23 yaşında, üniversite öğrencisi, evli ve bir çocuk annesi. 4 yıl önce Müslüman oldu. Eşi Türk ve eğitim alanında çalışıyor. Kopenhag’ta oturuyorlar. Danimarkalı bir Müslüman olarak, yaşananlar konusundaki duygu ve düşüncelerini merak ediyoruz: “Tabii ki ilk duyduğumda çok üzüldüm, bir Müslüman olarak incindim. Müslümanların en fazla değer verdiği, hayatını örnek almaya çalıştığı Peygamberimiz Hz. Muhammed’i (sas) böyle tasvir etmeleri bir Danimarkalı olarak beni de üzdü. Merak edip bakmadım da. Maalesef O (sas) ve İslam buralarda çok az ve yanlış biliniyor.
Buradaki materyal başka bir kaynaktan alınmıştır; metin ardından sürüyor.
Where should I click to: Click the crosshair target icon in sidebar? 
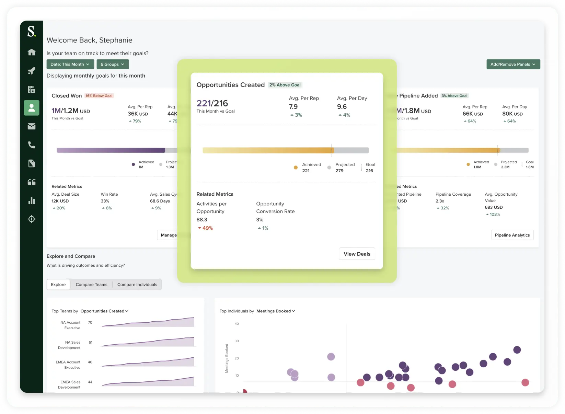coord(31,219)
Bir de kasıtlı yaklaşımlar işin içine girince!” Rebecca Hanım, “Hz. Muhammed’in (sas) resimlerle tasvirinin yapılmaması gerektiğini bilmeli böyle bir şey yapmamalıydılar. ‘Kutsallara saygı’ açısından bu çok yanlış oldu.” diyor ve ekliyor: “Çoğu Danimarkalı da işin aslını öğrendiğinde yapanları kınadı; ama basında pek yer bulamadı.” Rebecca Köktürk, kendi insanlarının Efendimiz (sas) ve İslamiyet konusundaki derin bilgisizliğine üzülüyor: “Keşke O’nu (sas) tanısalardı... O’nun insanlığını, şefkatini, ahlakını bir bilselerdi, kesinlikle böyle bir şey yapmazlardı. Dediğim gibi O (sas) burada çok yanlış biliniyor maalesef. Bu yüzden de O’nu (sas) her yerde tanıtmaya ihtiyacımız var!” Rebecca Hanım, ‘Efendimiz’i tanımasına vesile olan Türk bayan arkadaşını minnetle anıyor. Çünkü “Sonsuz Nur” adlı eserin İngilizcesini okumuş: “O kitabı bitirdikten sonra Müslüman olmaya karar verdim, müthiş bir kitaptı. Ancak bu kadar güzel anlatılabilirdi. Şimdi düşünüyorum da; model bir insan olan Hz. Muhammed’in (sas) hayatından alacağımız güzel ahlakı insanlara göstersek, herkes; ‘Evet bu gerçekten muhteşem bir insan’ diyecektir. Dolayısıyla da, asıl model olan Hz. Muhammed’e (sas) yöneleceklerdir. Buradaki Türkler, “Sonsuz Nur”u Danimarka diline çevirip yakınlarda kitapçılara dağıttılar. Kitaba olan çok ilgi var.”


Hz. Meryem ve İsa’yı Kur’an’la tanıdım


Rebecca Hanım’ın Müslüman olmasıyla Hz. İsa (as) ve Hz. Meryem (ra) ile ilgili anlayışında meydana gelen değişikliği merak ediyoruz ve ilginç bir cevap alıyoruz: “Samimiyetle şunu söylemek isterim ki, Hz. İsa ve Hz. Meryem’i de Müslüman olduktan sonra daha çok tanıdım diyebilirim. Bizim kuzey ülkelerinde insanlar pek dindar sayılmazlar. Din, bazı özel günlerde kültürel etkinliklerle yaşanan bir hadise gibi. Bu yüzdendir ki Hz. İsa ve Hz. Meryem hakkındaki bilgiler de hep yüzeysel kalıyor. İşin açıkçası; onların İslam’da teferruatıyla anlatıldığını görünce ilk başta çok şaşırdım. Şimdi bakıyorum da; Hz. İsa’nın ve Hz. Meryem’in İslam’daki duruşları ne kadar yerli yerinde, ne kadar güzel ve huzur verici!”